--- START ---

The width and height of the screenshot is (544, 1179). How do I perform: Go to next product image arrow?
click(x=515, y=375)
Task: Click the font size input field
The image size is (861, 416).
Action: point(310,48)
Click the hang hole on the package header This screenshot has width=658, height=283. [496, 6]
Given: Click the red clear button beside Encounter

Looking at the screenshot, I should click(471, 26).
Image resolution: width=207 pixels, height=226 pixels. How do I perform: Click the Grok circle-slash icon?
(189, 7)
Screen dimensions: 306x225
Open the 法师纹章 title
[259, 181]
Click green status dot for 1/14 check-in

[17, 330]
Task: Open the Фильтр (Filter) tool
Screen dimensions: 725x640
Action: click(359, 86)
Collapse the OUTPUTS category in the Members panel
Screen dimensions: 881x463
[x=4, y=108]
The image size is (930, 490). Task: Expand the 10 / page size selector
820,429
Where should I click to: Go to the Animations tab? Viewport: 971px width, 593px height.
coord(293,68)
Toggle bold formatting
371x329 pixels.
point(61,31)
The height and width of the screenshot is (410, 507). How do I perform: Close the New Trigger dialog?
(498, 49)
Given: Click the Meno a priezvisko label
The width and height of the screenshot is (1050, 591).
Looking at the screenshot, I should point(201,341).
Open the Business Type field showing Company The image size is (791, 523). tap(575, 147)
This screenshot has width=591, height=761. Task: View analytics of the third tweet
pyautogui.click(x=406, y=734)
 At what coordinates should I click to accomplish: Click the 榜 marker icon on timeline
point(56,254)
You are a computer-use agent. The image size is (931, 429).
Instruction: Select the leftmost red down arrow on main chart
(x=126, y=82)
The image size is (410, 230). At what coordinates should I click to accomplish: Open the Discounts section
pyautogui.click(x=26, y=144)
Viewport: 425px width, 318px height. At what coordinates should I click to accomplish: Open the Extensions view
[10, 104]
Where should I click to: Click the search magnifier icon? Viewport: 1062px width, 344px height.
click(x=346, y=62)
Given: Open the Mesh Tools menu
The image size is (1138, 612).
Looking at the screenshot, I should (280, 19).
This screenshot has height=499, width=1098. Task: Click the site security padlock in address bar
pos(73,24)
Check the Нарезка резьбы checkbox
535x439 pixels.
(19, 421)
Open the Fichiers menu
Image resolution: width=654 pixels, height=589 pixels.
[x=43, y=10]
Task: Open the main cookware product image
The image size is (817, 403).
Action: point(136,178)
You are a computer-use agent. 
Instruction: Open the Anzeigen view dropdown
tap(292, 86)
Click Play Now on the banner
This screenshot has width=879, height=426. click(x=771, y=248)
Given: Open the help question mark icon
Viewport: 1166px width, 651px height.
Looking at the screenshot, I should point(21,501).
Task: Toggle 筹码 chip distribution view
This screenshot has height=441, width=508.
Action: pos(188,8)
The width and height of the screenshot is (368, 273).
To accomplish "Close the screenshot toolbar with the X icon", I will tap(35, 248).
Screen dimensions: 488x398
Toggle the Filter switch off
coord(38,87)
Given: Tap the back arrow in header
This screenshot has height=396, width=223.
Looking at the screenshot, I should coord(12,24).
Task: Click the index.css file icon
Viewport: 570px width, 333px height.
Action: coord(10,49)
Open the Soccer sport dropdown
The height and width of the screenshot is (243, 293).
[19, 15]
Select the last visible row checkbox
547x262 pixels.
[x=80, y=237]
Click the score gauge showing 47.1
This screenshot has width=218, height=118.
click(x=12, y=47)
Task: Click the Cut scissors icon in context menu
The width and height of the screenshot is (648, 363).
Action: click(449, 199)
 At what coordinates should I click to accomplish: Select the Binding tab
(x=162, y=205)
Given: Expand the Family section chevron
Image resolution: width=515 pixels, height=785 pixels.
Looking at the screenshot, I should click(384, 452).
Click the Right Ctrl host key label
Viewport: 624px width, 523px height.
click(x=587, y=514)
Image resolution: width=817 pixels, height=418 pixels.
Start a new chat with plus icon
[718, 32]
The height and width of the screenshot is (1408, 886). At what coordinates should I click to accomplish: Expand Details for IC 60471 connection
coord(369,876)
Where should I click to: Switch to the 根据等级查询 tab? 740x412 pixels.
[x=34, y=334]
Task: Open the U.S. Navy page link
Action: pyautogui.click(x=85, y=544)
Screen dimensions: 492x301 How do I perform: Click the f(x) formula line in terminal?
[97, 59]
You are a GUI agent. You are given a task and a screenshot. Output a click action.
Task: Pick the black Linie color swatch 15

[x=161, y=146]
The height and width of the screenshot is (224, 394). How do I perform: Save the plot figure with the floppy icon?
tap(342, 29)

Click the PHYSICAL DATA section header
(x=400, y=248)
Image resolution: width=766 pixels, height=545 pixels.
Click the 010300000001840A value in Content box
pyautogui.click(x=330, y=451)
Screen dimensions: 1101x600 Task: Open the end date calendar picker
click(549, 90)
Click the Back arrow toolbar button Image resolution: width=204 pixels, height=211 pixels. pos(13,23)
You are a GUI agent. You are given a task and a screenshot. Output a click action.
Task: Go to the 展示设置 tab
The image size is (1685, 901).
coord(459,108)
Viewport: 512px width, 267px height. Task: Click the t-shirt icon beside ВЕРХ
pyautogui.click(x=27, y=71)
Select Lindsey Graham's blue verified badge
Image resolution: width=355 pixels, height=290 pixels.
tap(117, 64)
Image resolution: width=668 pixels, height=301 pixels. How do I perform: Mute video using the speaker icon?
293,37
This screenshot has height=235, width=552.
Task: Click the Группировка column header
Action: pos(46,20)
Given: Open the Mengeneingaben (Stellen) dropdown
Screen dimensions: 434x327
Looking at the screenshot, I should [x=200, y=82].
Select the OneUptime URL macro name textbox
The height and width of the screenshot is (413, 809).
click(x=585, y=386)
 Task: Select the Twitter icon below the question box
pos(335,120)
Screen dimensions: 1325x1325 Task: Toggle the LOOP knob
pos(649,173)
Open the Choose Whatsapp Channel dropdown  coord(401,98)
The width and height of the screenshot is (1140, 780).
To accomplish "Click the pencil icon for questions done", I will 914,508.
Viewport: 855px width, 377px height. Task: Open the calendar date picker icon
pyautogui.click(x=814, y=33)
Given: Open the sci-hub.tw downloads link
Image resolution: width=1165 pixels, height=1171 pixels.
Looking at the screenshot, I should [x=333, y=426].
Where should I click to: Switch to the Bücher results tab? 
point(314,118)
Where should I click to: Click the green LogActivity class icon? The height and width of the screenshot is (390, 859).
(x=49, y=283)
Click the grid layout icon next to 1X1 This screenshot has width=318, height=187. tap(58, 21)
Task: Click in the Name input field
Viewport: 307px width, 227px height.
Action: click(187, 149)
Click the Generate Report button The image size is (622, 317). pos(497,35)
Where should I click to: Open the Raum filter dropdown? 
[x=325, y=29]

--- END ---

*PROMPT*
From the material above, retype precisely the lines between the line holding "Screen dimensions: 1101x600" and the line holding "Click the Back", inclusive, and nothing beyond them.

*ANSWER SECTION*
Screen dimensions: 1101x600 Task: Open the end date calendar picker
click(549, 90)
Click the Back arrow toolbar button Image resolution: width=204 pixels, height=211 pixels. pos(13,23)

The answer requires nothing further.